Por certo o legislador (desde 2006 e até ao momento atual) não pretendeu tornar mais difícil ao senhorio a cobrança coerciva dessa indemnização, na situação mais gravosa da mora na obrigação de restituição da coisa locada, como seria se lhe permitisse apenas, tanto mais já após a efetivação do despejo como é o caso, que viesse exigir o pagamento de metade do valor devido por via da execução baseada no título executivo previsto na Lei n.º 6/2006, mas continuasse a impor o recurso à ação declarativa para que aí obtivesse o título executivo quanto ao valor remanescente em dívida.

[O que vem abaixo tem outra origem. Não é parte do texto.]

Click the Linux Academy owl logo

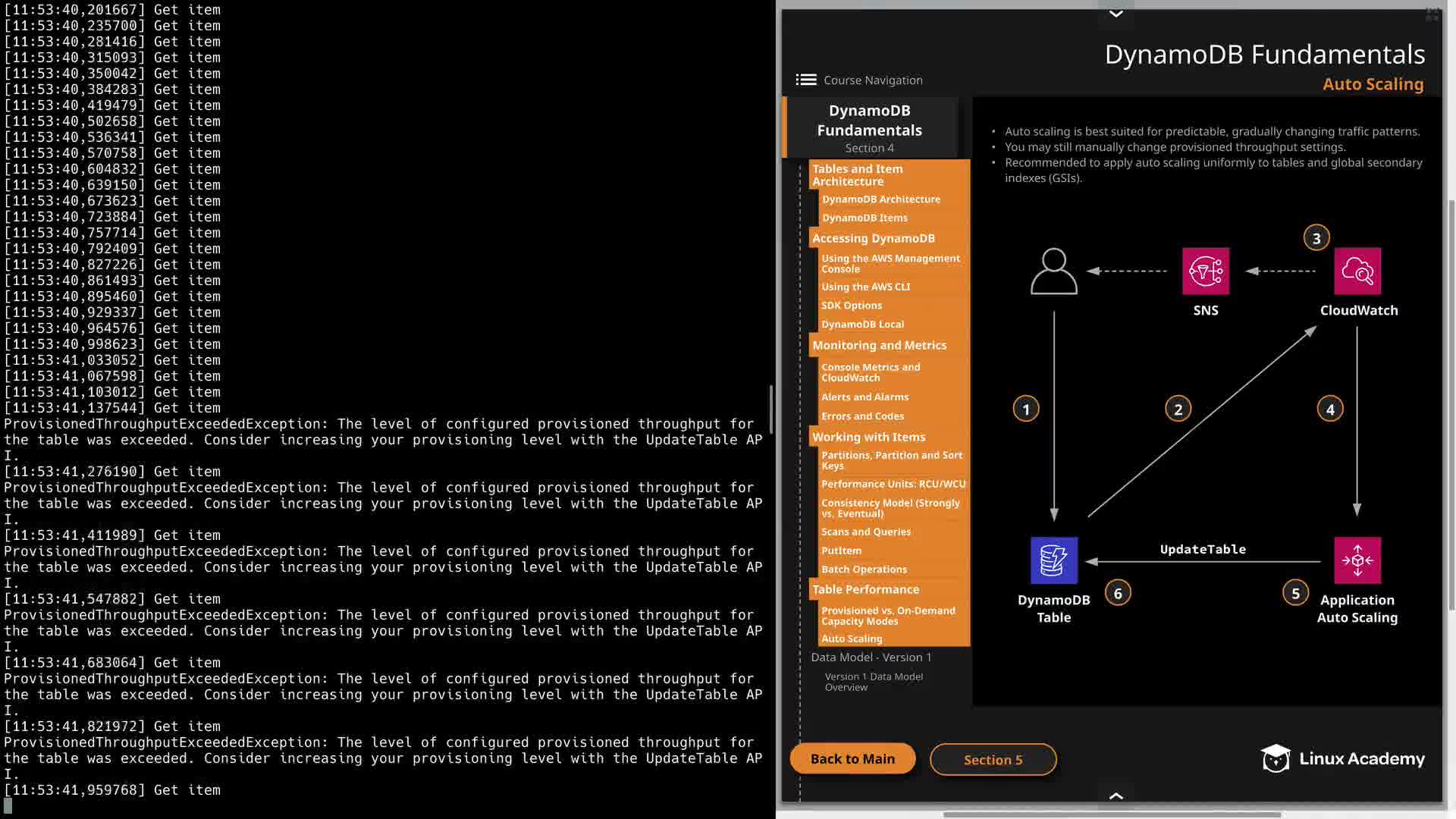(x=1276, y=758)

A necessidade de instauração em tribunal de duas ações distintas (ou até de sucessivas comunicações do montante em dívida – sem prejuízo dos casos em que se justifique, até pela possibilidade de cumulação sucessiva de execuções) parece ter estado arredada do espírito do legislador.

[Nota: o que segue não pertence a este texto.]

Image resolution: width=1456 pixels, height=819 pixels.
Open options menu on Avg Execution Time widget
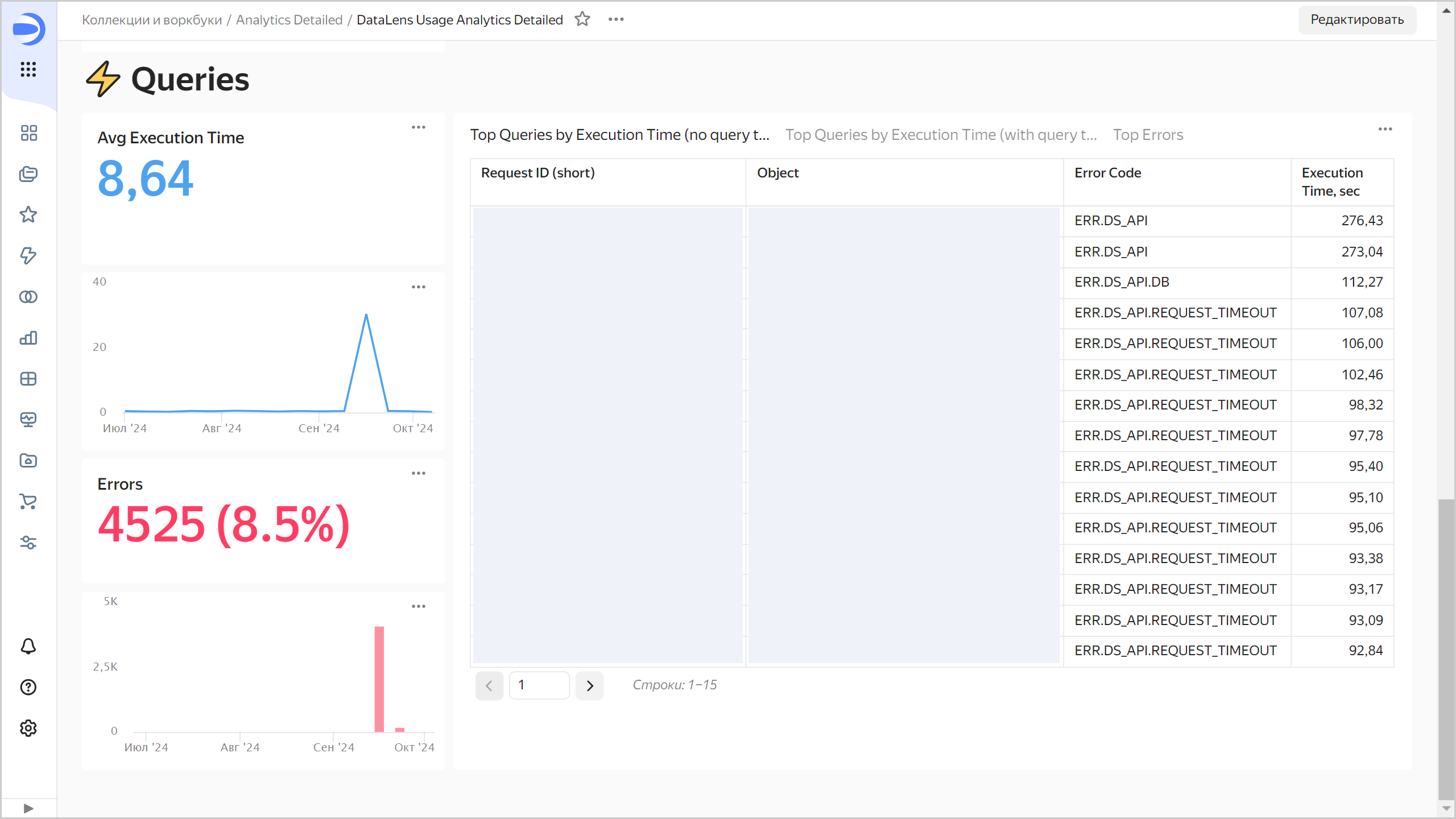pos(418,127)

A meu ver, as razões que justificam que o montante da indemnização seja elevado para o dobro não afastam a possibilidade de formação do título executivo a esse respeito, desde que, como acontece no caso em apreço, a comunicação tenha sido devidamente efetuada e estejam já definidos os marcos temporais para o seu cálculo, que foram, aliás, considerados no acórdão. Daí que, contanto que a comunicação prevista no art. 14.º-A da Lei n.º 6/2006 as mencione, se possa formar título executivo relativamente às rendas vencidas, às rendas vincendas, bem como à “indemnização pelo atraso na restituição da coisa” prevista no art. 1045.º do CC (incluindo o n.º 2 deste preceito legal).
No caso dos autos, uma vez que, conforme também se entendeu no acórdão, essa comunicação foi efetuada, mostrando-se, face ao que foi alegado no requerimento executivo e ao teor dos documentos dados à execução, correta a liquidação feita, atinente às duas rendas vencidas e à indemnização prevista no art. 1045.º do CC, correspondendo (retificado o erro de cálculo) ao valor peticionado, não se justificava, a meu ver, o indeferimento liminar parcial, nos termos decididos pela 1.ª instância e com os quais o acórdão coincidiu parcialmente.